== EXTRACTED ENTRIES ==

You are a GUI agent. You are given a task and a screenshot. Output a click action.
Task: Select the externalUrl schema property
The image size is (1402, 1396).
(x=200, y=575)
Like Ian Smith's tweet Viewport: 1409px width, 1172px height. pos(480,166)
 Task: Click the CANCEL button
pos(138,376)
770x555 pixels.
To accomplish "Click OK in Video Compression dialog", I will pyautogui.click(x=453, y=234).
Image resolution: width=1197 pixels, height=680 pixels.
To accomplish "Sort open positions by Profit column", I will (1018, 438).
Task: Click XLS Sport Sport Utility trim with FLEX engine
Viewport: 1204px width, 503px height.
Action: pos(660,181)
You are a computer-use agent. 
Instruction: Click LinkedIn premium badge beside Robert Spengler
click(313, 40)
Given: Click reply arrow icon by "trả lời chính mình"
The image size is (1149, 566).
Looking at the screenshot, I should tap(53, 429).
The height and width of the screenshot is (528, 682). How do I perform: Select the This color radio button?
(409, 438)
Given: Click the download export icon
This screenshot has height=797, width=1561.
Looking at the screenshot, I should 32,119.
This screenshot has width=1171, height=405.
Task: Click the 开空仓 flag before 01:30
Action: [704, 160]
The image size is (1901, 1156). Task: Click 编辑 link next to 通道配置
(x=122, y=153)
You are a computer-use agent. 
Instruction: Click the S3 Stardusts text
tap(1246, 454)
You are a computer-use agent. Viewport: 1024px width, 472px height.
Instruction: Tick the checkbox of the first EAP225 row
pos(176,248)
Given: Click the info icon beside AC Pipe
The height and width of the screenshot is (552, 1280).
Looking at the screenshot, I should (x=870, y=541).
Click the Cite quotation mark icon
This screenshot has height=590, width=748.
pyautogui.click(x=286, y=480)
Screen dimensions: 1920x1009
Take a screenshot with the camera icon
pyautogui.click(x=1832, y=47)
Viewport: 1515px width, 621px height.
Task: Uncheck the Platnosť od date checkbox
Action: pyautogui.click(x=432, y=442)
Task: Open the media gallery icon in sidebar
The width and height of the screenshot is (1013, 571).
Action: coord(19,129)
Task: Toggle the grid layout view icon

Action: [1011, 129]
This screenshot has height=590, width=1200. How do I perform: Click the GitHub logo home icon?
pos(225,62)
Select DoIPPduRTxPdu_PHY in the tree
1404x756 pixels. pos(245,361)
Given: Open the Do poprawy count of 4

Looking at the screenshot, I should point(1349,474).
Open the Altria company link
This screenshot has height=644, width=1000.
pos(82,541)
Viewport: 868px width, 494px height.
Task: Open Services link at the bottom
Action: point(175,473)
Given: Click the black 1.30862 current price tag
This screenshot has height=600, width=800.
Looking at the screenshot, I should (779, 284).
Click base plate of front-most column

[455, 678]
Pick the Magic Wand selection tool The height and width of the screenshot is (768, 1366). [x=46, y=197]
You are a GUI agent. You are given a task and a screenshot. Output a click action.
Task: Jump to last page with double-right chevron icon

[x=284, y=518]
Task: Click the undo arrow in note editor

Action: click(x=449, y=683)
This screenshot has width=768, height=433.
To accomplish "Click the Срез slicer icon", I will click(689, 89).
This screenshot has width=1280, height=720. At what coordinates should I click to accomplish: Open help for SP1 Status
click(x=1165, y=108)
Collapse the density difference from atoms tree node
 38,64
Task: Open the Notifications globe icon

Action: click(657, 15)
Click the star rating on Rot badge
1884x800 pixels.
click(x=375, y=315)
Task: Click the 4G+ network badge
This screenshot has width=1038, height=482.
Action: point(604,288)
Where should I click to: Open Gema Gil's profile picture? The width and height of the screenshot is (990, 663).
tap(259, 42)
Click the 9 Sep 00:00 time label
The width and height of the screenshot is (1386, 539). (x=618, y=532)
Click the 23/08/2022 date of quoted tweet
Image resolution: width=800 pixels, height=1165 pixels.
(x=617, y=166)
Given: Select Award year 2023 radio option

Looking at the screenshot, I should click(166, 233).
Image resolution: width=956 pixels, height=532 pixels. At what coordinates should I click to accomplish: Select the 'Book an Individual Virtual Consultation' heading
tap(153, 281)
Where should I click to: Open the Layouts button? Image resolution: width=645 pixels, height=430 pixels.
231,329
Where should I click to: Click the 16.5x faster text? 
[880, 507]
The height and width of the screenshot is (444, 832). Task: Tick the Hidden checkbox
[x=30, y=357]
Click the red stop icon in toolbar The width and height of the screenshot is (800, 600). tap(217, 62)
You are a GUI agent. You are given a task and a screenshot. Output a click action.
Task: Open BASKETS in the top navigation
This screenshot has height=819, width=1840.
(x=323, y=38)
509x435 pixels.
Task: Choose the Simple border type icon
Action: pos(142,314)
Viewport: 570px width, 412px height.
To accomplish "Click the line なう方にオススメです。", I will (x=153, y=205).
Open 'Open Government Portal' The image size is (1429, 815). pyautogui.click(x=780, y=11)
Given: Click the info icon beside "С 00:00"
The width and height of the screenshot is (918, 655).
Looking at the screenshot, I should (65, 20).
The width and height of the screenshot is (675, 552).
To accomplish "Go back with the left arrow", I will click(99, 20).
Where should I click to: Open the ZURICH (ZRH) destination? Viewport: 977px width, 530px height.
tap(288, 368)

===

Find all lines holding the word "will" in the records above and copy them.

To accomplish "Click OK in Video Compression dialog", I will pyautogui.click(x=453, y=234).
To accomplish "Sort open positions by Profit column", I will (1018, 438).
To accomplish "Click the Срез slicer icon", I will click(689, 89).
To accomplish "Click the line なう方にオススメです。", I will (x=153, y=205).
To accomplish "Go back with the left arrow", I will click(99, 20).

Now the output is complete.